### [Supplied records]
[Start of Attachment]

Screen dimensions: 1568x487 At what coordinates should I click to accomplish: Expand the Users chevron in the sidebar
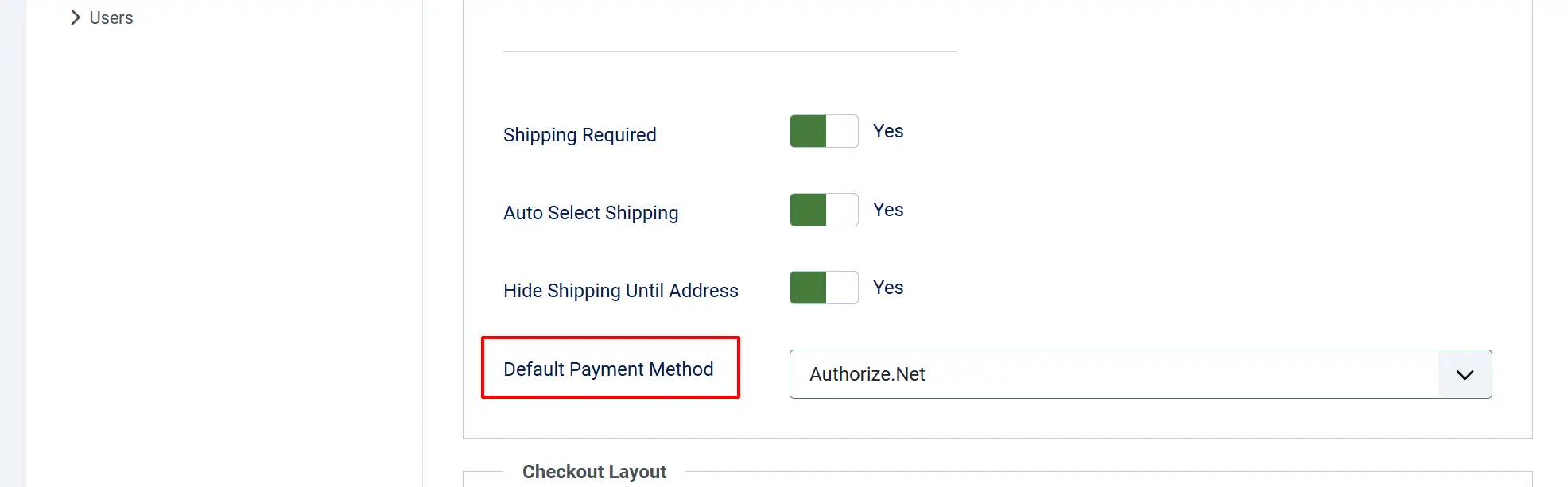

[End of Attachment]
[Start of Attachment]

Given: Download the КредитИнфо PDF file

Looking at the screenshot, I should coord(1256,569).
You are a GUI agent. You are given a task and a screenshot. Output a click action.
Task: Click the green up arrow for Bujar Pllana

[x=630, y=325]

[End of Attachment]
[Start of Attachment]

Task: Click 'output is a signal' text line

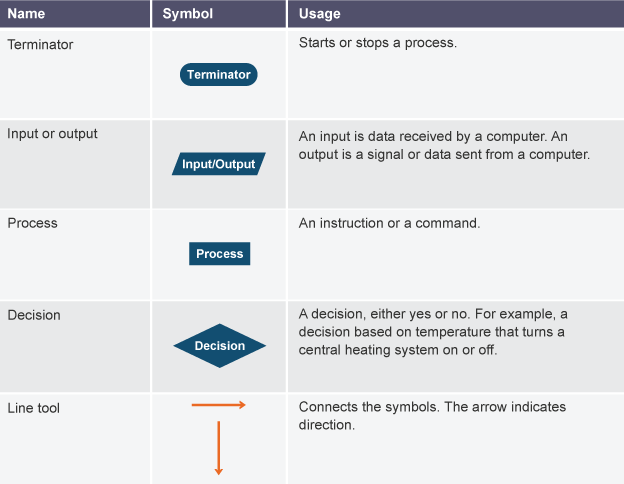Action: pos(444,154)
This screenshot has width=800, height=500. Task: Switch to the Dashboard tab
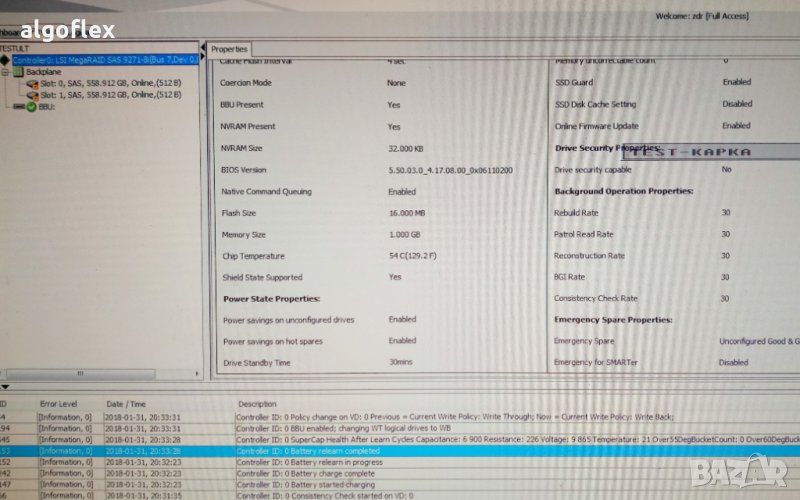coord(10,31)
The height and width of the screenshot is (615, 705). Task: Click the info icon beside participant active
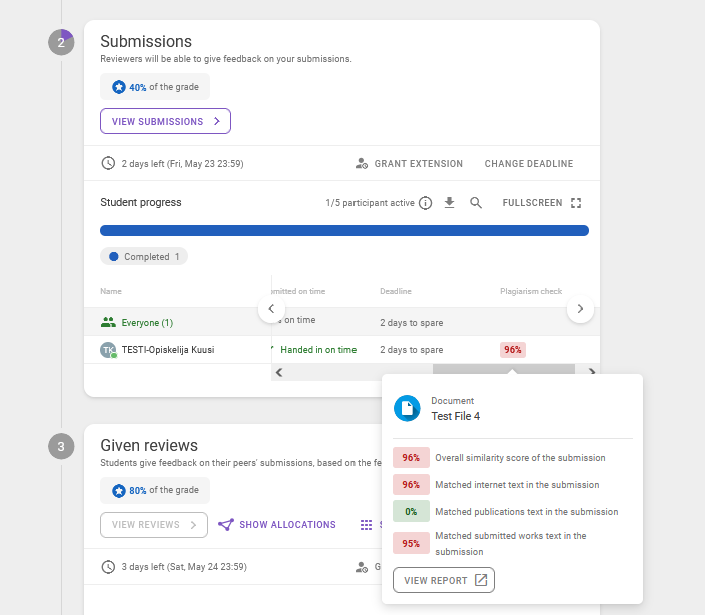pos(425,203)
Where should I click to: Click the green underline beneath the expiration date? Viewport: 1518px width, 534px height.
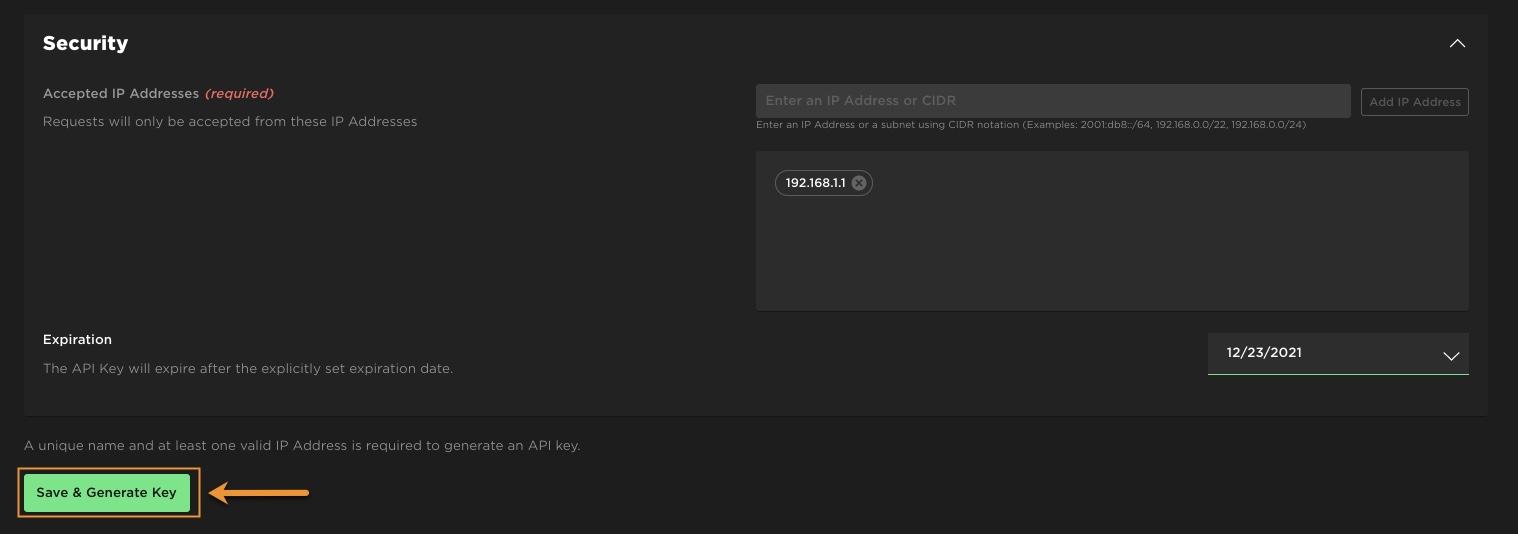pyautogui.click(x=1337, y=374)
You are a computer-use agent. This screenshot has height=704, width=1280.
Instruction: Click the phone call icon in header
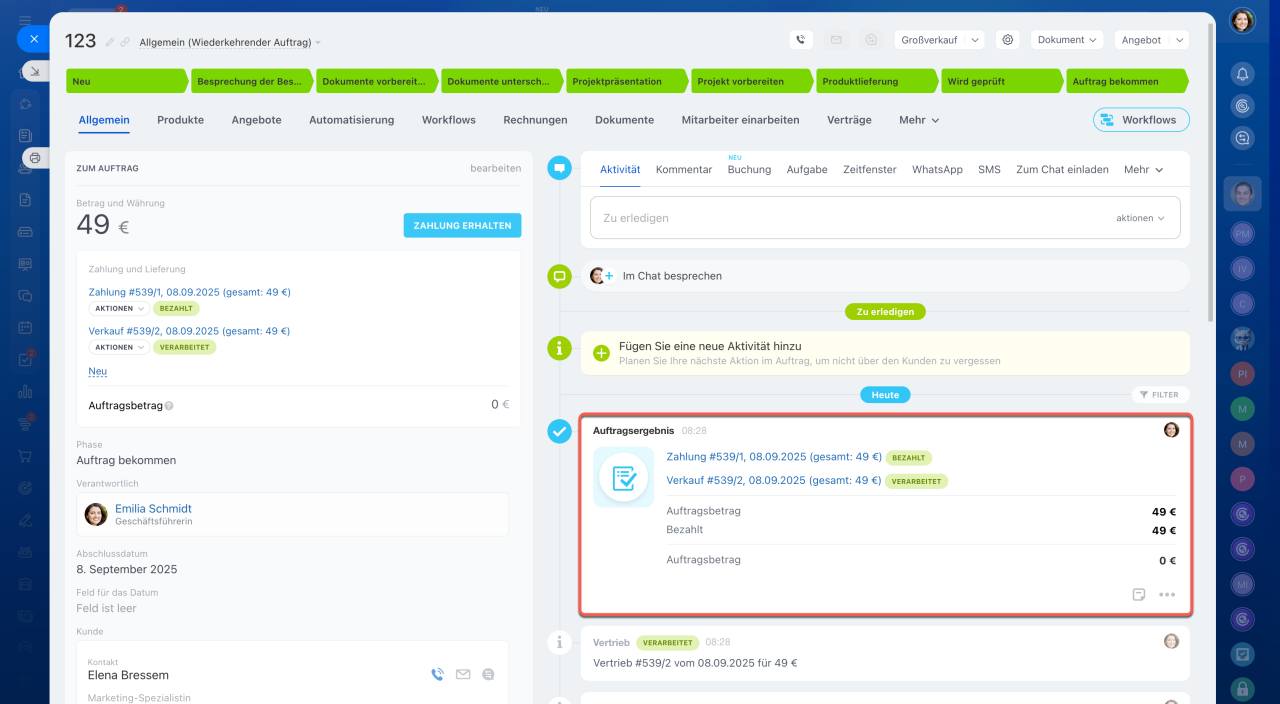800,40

[End of Attachment]

Filter the records above and copy every line that contains the word "agent".

You are a GUI agent. You are given a task and a screenshot. Output a click action.
You are a computer-use agent. This screenshot has height=704, width=1280.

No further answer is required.